Research Article

The Arthrobacter Species FB24 Arth_1007 (DnaB) Intein Is a Pseudogene

  • Kazuo Tori,

    Affiliation: New England Biolabs, Inc., Ipswich, Massachusetts, United States of America

  • Francine B. Perler mail

    Affiliation: New England Biolabs, Inc., Ipswich, Massachusetts, United States of America

  • Published: October 18, 2011
  • DOI: 10.1371/journal.pone.0026361


An Arthrobacter species FB24 gene (locus tag Arth_1007) was previously annotated as a putative intein-containing DnaB helicase of phage origin (Arsp-FB24 DnaB intein). However, it is not a helicase gene because the sequence similarity is limited to inteins. In fact, the flanking exteins total only 66 amino acids. Therefore, the intein should be referred to as the Arsp-FB24 Arth_1007 intein. The Arsp-FB24 Arth_1007 intein failed to splice in its native precursor and in a model precursor.

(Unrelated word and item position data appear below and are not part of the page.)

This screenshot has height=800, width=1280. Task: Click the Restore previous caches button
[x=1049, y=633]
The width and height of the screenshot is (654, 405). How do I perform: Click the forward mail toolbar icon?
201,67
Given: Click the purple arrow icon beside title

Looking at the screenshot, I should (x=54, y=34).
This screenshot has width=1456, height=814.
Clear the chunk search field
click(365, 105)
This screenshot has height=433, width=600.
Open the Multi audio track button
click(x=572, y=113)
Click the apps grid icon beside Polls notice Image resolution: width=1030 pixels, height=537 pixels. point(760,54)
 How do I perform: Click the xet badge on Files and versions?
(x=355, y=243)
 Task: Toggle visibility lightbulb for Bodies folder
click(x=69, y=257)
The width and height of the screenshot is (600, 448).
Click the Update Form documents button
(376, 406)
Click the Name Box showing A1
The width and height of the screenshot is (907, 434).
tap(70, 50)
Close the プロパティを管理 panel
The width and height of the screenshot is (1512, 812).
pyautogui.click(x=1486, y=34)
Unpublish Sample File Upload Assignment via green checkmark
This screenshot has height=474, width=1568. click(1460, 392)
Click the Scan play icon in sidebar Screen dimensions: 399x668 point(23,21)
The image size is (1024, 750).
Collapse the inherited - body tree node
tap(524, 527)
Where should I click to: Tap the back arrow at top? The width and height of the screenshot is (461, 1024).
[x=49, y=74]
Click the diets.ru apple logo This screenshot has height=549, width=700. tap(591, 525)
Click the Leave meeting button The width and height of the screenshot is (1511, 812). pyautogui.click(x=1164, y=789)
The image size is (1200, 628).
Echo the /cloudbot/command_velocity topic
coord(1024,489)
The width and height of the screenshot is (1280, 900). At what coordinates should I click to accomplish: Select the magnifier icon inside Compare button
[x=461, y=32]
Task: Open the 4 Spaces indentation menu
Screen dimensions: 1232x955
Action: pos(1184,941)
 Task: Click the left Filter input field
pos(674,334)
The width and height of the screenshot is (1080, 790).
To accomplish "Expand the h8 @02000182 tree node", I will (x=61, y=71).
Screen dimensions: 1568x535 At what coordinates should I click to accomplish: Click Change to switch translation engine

We previously noted that the Arsp-FB24 Arth_1007 intein is the only putative Class 3 intein that is missing the catalytically essential Cys at position 4 of intein Motif F, which is one of the three defining signature residues of this class. Additionally, a catalytically essential His in position 10 of intein Motif B is also absent; this His is the most conserved residue amongst all inteins. Splicing activity was not rescued when these two catalytically important positions were ‘reverted’ back to their consensus residues. This study restores the unity of the Class 3 intein signature sequence in active inteins by demonstrating that the Arsp-FB24 Arth_1007 intein is an inactive pseudogene.


Inteins are protein splicing elements that remove themselves from host proteins (exteins) during post-translational processing. Intein-mediated protein splicing does not require any exogenous enzymes or cofactors. Inteins are recognized as insertions within other genes and their protein products. They share four conserved splicing domain motifs (A, B, F and G, Figure 1) [1], [2], [3], [4], with many of the most highly conserved residues playing catalytic roles [1], [5], [6], [7]. Some inteins are chimeric proteins with a centrally located homing endonuclease domain containing four endonuclease motifs (C, D, E, and H, Figure 1) [2], [3], [4]. The His at position 10 of intein Motif B (B:10) is the most conserved intein amino acid (aa) and is essential for splicing in all inteins previously tested [1], [5], [6], [8], [9], [10], [11]; however, it is an Asn in the Arthrobacter species FB24 (Arsp-FB24) Arth_1007 (DnaB) intein. Only this intein and the Thermococcus kodakaraensis KOD1 (Tko) CDC21-1 intein (and its orthologs) lack a His at B:10 [6], bringing into question the activity of these inteins and if functional, whether they have evolved to use other residues to compensate for the lack of this catalytically essential HisB:10.


Figure 1. Sequence alignment of the Arsp-FB24 Arth_1007 intein (Arsp) vs. the MP-Catera Gp206 intein (Catera).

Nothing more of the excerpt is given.